- Work item -
Return the lines below that carry the word "screenshot".
START Input for this task
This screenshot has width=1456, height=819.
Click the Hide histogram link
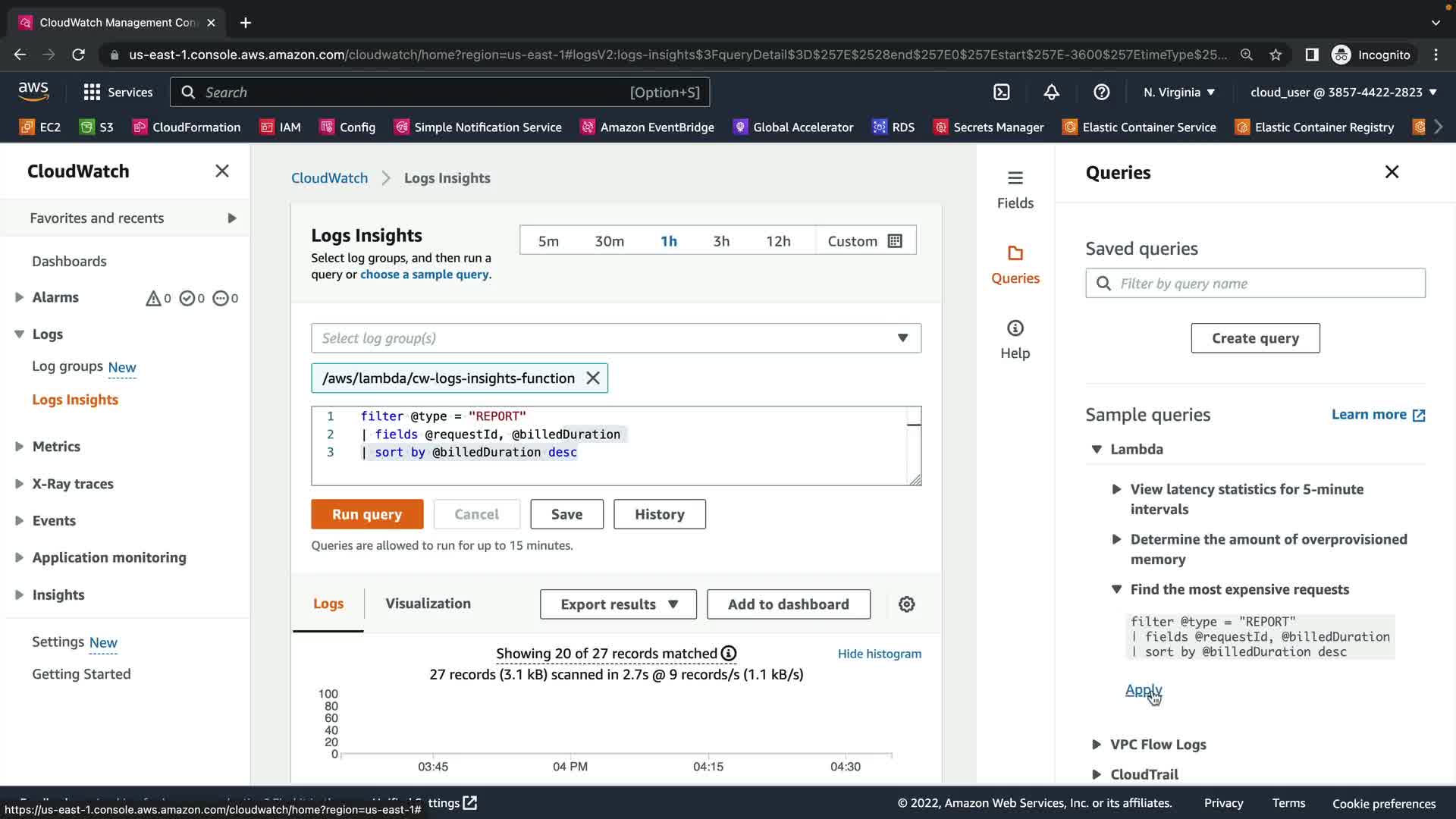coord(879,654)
END Input for this task
START Input for this task
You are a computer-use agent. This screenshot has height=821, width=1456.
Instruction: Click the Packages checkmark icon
END Input for this task
- Answer space -
This screenshot has width=1456, height=819.
You are a computer-use agent. This screenshot has height=821, width=1456.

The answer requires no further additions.